On the latest Ubuntu releases (jammy
and later), the PPA could be added using a single command:
sudo add-apt-repository ppa:twdragon/ipfs
sudo apt update
Then just call apt:
sudo apt install git-ipfs-remote-bridge
Building a Package
Building your own Debian package requires debhelper
script set installed on the system. Once it is done, the package can be built using just one command:
debuild
It will build the package and place the file into the uplevel directory. For further information, see Debhelper documentation.
Baremetal/Source Installation
As the program is written in Python and the Python interpreter is indicated in the same PATH
context with Git, it is enough to copy the program executables somewhere to the directory also mentioned in this PATH
context. For example, on most mainstream Linux distributions this could be done as the following:
sudo cp -v git-ipfs /usr/local/bin
sudo cp -v git-remote-ipfs /usr/local/bin
sudo chmod +x -v /usr/local/bin/git-ipfs /usr/local/bin/git-remote-ipfs
Prerequisites
Git IPFS Bridge uses requests
, urllib
, pathlib
, and json
modules. From them only requests
is the third-party module out of the standard library. Please refer to your OS module installation system documentation to learn how to install the required modules and make them available for Python interpreter associated with Git.

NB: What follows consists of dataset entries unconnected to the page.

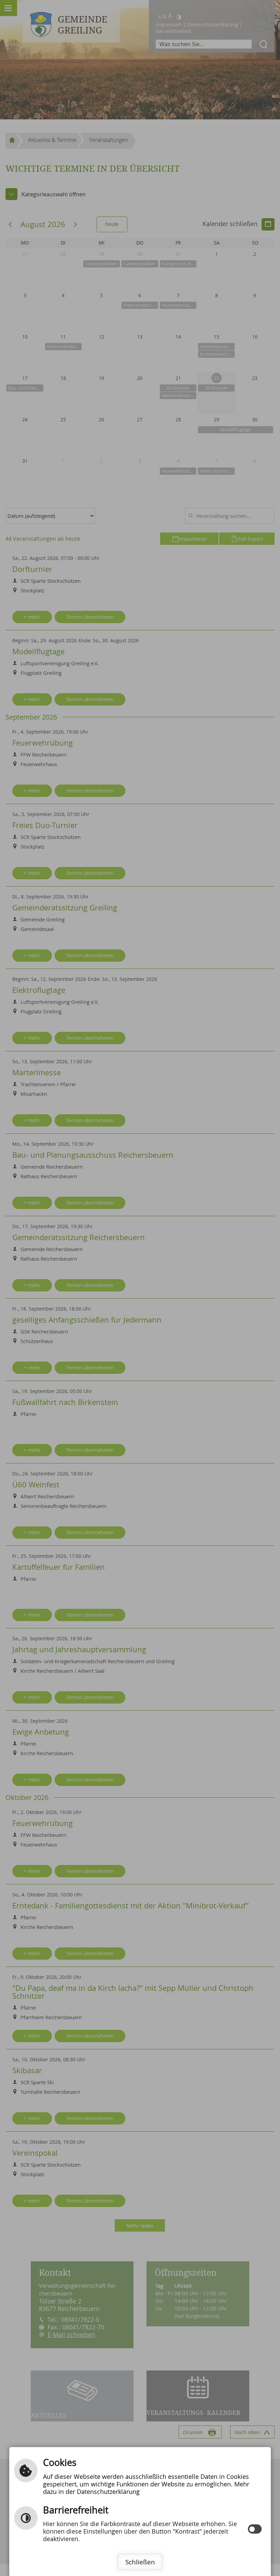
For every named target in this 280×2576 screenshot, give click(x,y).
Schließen (140, 2562)
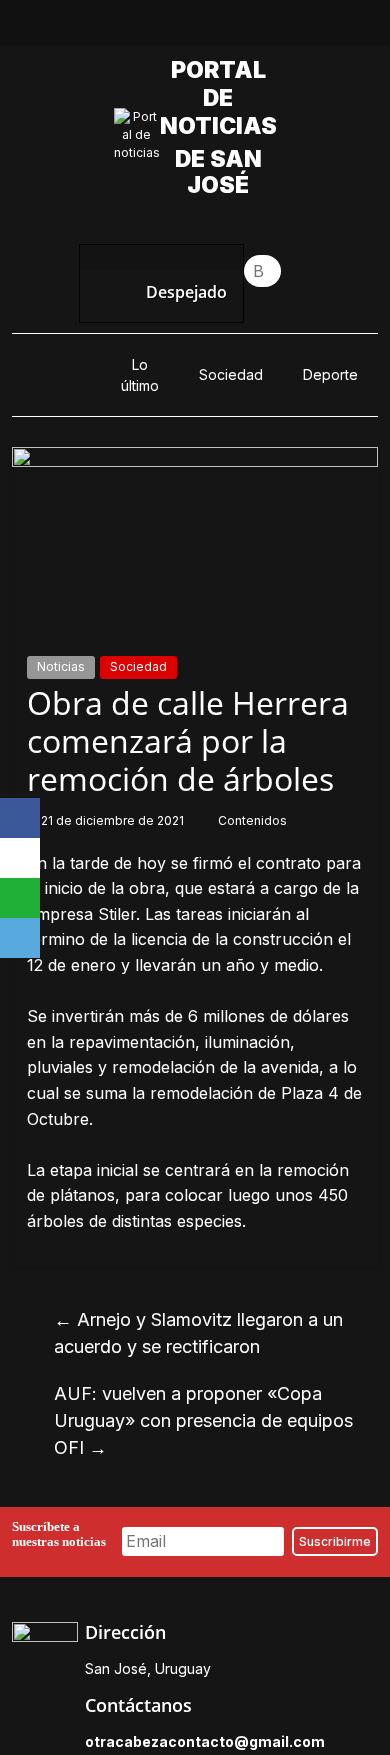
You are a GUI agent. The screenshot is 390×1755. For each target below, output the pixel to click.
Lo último (140, 375)
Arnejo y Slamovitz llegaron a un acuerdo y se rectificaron (198, 1333)
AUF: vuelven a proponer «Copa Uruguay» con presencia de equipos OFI (203, 1420)
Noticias (61, 666)
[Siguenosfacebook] (126, 28)
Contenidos (252, 820)
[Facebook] (20, 818)
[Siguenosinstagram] (218, 28)
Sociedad (231, 374)
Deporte (330, 374)
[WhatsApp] (20, 898)
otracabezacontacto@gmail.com (205, 1741)
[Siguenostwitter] (172, 28)
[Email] (20, 938)
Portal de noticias (223, 98)
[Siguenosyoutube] (264, 28)
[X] (20, 858)
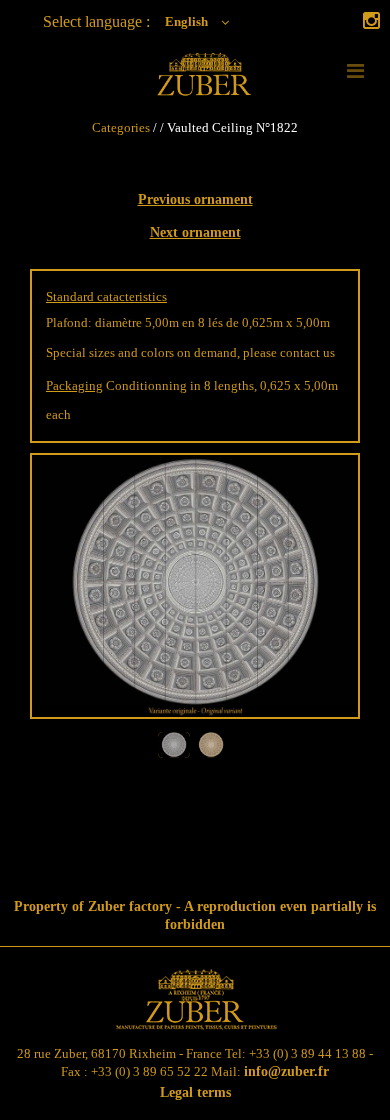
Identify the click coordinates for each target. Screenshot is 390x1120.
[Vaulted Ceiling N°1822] (195, 714)
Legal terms (195, 1092)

To make the programs working, the functioning IPFS node with HTTP API entry point is needed. Please refer to https://docs.ipfs.tech to learn how to install Kubo or another implementation of IPFS node on your system.
Usage
For simplest case, the usage of the program starts from the following command invoked from the rood directory of the Git repository:
git ipfs install <URL>
where <URL>
is an API URL addressing HTTP endpoint of the chosen IPFS node (for the local node likely http://127.0.0.1
). This command will create IPFS infrastructure scripts and register them as Git hooks, then initialize a baremetal repository on IPFS as an entry point for IPFS data serializer. Afterwards, the origin
remote address table will be created on Git and the obtained baremetal repository CID will be associated with the created remote. In case the origin
remote was already exist before invocation of the command.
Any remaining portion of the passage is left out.